Did you ask her for them before she died? Or did you wait. Believe me, nothing will go out of the house into a stranger's hands.

Some things were given to me before (or rather, gram called 'dibs' for me) some I claimed before her belongings were sold. From the way I understood you post, Joyce, some things are to be sold now, after the children have had a chance to claim things they would like to keep. Other things would be kept. It wasn't made clear to me which half the spinning wheel belonged to.

jmarie
05-03-2004, 06:19 PM
I guess I didn't explain, very well, did I?

Everything in the basement. Which was just stuff he purchased at yard sales and flea markets to fix up and sell...Antiques and , whatsoever. THOSE were the things being sold.

No one even considered anything in the house, because that is the living space that Dear MIL has decorated and lives in now. It bothered MIL that great would ask for something that she was using, when her own children asked for nothing. The truck was going to go, and so it was given to the DD who stayed with MIL ay the hospital, using her sick leave, the entire time he was there, since Feb.

All of the tools, MIL wanted two sons to have. But my husband felt that his brother deserved them all because he had mowed up there the last year and had started, this year. MIL tried to get DH to take something, but he refused. And then she told him she would like for him to have the little quilt that she had made. So, he took that because otherwise he felt she would worry. MIL offered these things, no one asked.
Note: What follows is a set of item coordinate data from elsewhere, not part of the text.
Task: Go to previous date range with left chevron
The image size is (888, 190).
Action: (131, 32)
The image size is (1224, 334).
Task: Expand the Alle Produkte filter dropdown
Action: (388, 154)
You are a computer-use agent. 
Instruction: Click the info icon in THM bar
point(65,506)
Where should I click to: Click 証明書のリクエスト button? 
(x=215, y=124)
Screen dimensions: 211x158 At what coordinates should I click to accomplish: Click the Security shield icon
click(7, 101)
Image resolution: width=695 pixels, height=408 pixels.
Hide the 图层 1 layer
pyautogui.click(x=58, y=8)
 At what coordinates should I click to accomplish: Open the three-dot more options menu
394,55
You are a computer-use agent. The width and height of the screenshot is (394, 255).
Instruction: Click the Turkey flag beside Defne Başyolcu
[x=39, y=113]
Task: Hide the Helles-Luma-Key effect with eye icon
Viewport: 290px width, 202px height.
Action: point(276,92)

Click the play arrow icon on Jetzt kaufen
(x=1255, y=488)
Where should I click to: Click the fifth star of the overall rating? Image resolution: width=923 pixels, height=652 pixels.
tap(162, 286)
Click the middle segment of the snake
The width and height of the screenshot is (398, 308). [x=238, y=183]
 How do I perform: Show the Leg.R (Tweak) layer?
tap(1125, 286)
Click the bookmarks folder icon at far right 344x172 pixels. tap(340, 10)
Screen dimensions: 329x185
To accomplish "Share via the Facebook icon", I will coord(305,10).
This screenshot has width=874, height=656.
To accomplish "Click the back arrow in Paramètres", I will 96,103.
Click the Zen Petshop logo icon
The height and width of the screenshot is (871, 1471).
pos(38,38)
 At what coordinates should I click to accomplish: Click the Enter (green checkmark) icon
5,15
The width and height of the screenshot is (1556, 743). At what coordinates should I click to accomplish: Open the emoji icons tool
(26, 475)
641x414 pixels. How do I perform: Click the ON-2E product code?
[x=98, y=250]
And I omitted that this granddaughter, insisted on a wedding shower, when she had no home. She was asked, wouldn't it be better to give her a housewarming when they moved into their apartment. But she wanted the wedding shower. 6 months later she came down to MIL's with the list of everything that she had been given, along with a price beside it and told MIL to ask all the kids and grandkids as they passed through if they would like to buy anything off the list, that it was still unused and in the box.:rolleyes:

But you are right, there is so much family history, that it would probably be impossible to understand the situation.

mbrogier
05-03-2004, 06:37 PM
Don't you just love family??:D :rolleyes: I know its annoying, but I'm sure your MIL will remember this in her will. ;)

lhall
05-04-2004, 07:27 AM
Originally posted by mbrogier
Don't you just love family??:D :rolleyes:

YUP!

When my grandmother passes away we're going to have some one come change the locks on the house BEFORE calling one aunt. She'll get in the house and take what she wants regardless of what my grandmother's will says, and we're determined NOT to let that happen!

Joyce,
I'm so sorry this has happened, but good for your MIL for standing up to this girl. It was wrong of her to ask for something that is your MIL's when your FIL is the one who passed away. It sounds like the will is pretty clear, and the mom should have known that stuff in the house is not to be sold/given away. Also, if GGD is 'calling dibs' on the spinning wheel then 4 days after this lady's DH died is NOT the time to do it!

Leigh

Abbey
05-04-2004, 07:57 AM
I'm sorry about your FIL.:(
It's hard enough when someone in the family dies, but then when family members seem to go all wacky over the stuff, it just makes the situation more stressful. Why is it that people go crazy over STUFF when someone has just DIED?! I know..sentimental value and all that...but someone has died, and people lose sight of that being the most important issue.
It's not just your family..I've seen it happen time and time again in many families.
My MIL repeatedly asks me what I want when she dies. she has no will, and a 3 story victorian home stuffed full of antiques and collectibles. I don't really give her an answer, because I know that her oldest daughter will go into the house and empty it of everything valuable, probably before the funeral is even held. Sad. DH and I agree that we're not getting involved in that mess...and it will be a mess.

My grandmother is funny...whenever someone in our family compliments her on something she owns, she says "I'll put your name on masking tape on the bottom of it, and you can have it when I die". It's become a family joke now..but I think she really does it.

Hang in there jmarie, and keep praying that the rest of the family will come to understand what's really important right now.